Exercise aim → Up to and including the line containing "Open the workspace", please reproduce the lines of the listing below, starting from the top.

[Opening Source data section]

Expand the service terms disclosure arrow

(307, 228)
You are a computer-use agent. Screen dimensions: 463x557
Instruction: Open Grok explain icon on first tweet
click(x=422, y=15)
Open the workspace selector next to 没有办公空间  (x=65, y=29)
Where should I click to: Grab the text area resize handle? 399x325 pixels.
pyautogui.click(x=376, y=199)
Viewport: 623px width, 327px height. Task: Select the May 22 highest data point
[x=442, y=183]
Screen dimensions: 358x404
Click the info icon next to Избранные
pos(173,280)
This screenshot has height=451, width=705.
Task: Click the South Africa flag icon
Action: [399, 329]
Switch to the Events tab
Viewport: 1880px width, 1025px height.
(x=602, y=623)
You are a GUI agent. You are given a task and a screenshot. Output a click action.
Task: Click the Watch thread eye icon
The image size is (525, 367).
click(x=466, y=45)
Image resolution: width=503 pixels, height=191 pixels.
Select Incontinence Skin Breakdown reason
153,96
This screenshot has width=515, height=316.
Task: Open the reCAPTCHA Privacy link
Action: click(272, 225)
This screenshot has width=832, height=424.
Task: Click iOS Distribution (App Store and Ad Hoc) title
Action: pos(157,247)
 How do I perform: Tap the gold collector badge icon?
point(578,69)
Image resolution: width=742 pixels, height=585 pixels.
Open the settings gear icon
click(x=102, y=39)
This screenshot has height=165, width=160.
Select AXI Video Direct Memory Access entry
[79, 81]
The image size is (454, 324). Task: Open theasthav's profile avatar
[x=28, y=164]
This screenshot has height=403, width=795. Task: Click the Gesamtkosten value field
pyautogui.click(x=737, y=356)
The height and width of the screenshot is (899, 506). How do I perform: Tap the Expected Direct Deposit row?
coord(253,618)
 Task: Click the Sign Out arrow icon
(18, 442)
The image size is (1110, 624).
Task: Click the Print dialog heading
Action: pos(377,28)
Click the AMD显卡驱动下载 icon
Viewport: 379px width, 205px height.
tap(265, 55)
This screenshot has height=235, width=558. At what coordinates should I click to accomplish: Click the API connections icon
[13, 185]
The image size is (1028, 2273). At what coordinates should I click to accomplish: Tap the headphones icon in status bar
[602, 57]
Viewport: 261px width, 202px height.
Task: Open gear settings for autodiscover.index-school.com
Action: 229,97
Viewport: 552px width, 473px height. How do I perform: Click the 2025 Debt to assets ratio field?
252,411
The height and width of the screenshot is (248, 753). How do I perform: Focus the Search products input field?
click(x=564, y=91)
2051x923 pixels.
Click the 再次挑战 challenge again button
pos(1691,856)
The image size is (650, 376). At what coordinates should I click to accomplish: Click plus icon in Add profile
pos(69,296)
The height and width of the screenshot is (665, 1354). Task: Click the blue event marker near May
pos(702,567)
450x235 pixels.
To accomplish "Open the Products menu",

[Closing Source data section]

Task solution →
Expand the service terms disclosure arrow

(307, 228)
You are a computer-use agent. Screen dimensions: 463x557
Instruction: Open Grok explain icon on first tweet
click(x=422, y=15)
Open the workspace selector next to 没有办公空间  (x=65, y=29)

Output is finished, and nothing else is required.